> **Brief**: State how many lines in the records below contain the word "header". Give only the number.

==*==

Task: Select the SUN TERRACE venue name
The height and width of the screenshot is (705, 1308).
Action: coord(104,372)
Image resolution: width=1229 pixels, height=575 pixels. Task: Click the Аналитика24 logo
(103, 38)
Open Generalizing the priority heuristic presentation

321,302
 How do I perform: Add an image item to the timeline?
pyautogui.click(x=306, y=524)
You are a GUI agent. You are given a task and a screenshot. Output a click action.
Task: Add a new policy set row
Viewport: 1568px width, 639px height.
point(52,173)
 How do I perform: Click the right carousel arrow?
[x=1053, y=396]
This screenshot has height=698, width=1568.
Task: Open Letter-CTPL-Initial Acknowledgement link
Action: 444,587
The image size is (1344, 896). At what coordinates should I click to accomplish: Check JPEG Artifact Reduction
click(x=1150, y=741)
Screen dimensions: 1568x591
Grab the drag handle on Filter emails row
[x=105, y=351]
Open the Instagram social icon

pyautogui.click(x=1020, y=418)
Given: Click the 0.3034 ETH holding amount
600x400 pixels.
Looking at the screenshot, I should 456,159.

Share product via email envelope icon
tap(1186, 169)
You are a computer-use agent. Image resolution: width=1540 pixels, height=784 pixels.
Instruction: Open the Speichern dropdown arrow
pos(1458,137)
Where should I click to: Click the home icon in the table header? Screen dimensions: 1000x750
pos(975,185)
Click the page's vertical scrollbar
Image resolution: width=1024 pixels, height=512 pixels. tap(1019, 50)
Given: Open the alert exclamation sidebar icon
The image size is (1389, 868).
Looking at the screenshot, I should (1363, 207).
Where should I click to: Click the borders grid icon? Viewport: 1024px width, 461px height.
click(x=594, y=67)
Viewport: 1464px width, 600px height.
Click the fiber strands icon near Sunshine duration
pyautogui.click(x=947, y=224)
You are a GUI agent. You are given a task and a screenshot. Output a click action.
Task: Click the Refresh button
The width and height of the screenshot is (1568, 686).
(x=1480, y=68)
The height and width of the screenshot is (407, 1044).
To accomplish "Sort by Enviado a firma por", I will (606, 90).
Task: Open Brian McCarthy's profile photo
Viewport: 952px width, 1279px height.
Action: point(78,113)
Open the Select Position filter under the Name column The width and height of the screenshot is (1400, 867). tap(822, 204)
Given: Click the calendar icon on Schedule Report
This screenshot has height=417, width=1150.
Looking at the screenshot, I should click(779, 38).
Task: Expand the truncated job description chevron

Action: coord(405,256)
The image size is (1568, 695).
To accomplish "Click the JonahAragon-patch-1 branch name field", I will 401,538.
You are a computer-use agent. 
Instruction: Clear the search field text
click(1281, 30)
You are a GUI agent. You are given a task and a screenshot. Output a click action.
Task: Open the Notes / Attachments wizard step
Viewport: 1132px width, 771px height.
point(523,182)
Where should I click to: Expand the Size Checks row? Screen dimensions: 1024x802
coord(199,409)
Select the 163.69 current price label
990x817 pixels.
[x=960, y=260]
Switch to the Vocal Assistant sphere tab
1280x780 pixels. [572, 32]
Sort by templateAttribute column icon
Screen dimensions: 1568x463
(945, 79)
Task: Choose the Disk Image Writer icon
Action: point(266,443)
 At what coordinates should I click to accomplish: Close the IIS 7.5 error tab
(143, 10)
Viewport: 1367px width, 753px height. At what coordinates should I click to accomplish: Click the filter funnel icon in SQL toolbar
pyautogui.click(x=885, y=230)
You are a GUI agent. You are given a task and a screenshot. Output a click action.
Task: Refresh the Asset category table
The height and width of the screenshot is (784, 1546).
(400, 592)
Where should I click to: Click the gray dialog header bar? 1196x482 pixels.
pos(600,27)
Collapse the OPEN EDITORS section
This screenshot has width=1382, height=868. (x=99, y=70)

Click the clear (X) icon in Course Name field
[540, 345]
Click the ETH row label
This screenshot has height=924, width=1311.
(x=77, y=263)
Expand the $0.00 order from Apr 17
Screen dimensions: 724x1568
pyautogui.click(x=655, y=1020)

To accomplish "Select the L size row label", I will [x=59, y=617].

==*==

> **Finished answer**: 2